In Kepton (2010) they rely on wind from a number of locations in Florida. Nowhere in Florida has good enough wind to be commercial so that data appears to expand their areal coverage without adding any sites where someone who wants to generate electricity would build a wind farm.
On the other hand, Budichak (2013), a more up to date paper, whch you cite above (why isn't Budichak mentioned at Science of Doom?), uses data to show that over a 4 year period they are able to use wind and solar for up to 99% of electricity. While Budichak is more expensive to build out all necessary power, they explicitly state that they do not use hydropower from Canada as a backup because it would be too easy to use renewables for 100% of power in that case. They also do not connect to other nearby grids which would also make it easier and much cheaper to build out the overall grid. They wanted to demonstrate that renewables could be used, not to find the cheapest possible grid. Obviously it is more economic to build the cheapest grid.

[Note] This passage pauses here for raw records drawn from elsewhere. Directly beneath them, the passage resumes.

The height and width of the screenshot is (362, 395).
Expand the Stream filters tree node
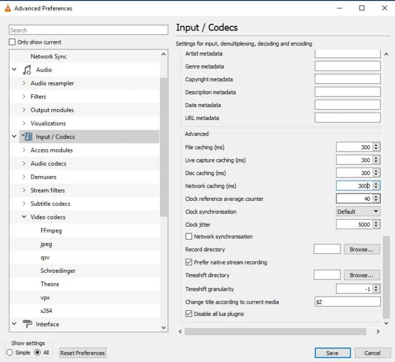pyautogui.click(x=24, y=191)
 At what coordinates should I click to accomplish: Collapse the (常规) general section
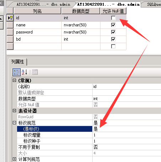[x=14, y=80]
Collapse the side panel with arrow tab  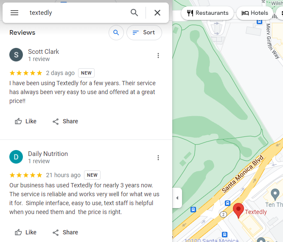[177, 198]

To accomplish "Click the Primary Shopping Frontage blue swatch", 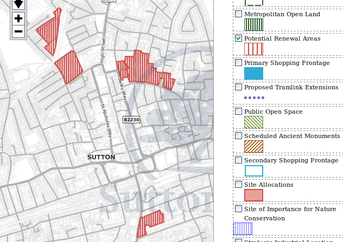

Since you neglect to mention Jacobson et al (2014) which is more the state of the art I am not sure what you find objectionable with that analysis. Jacobson and his group have evaluated the entire USA using hourly data, as you have said is necessary, and found that it is cheaper to use 100% renewable power. They use a great deal of Hydrogen in their plan, which I think is risky, but many other opitons are available. For example, excess electricity could be used to make diesel fuel instead of hydrogen.
It seeems to me that a realistic evaluation of renewables should include current research and not rely primarily on references from 2001 and a source that relies on Florida wind for a significant part of its power. 2001 cannot be state of the art and Florida is not economic for wind.
I am disappointed that Science of Doom chose to use outdated references for their analysis. A brief check of the papers that cite Budichak would give many references that are much more up to date.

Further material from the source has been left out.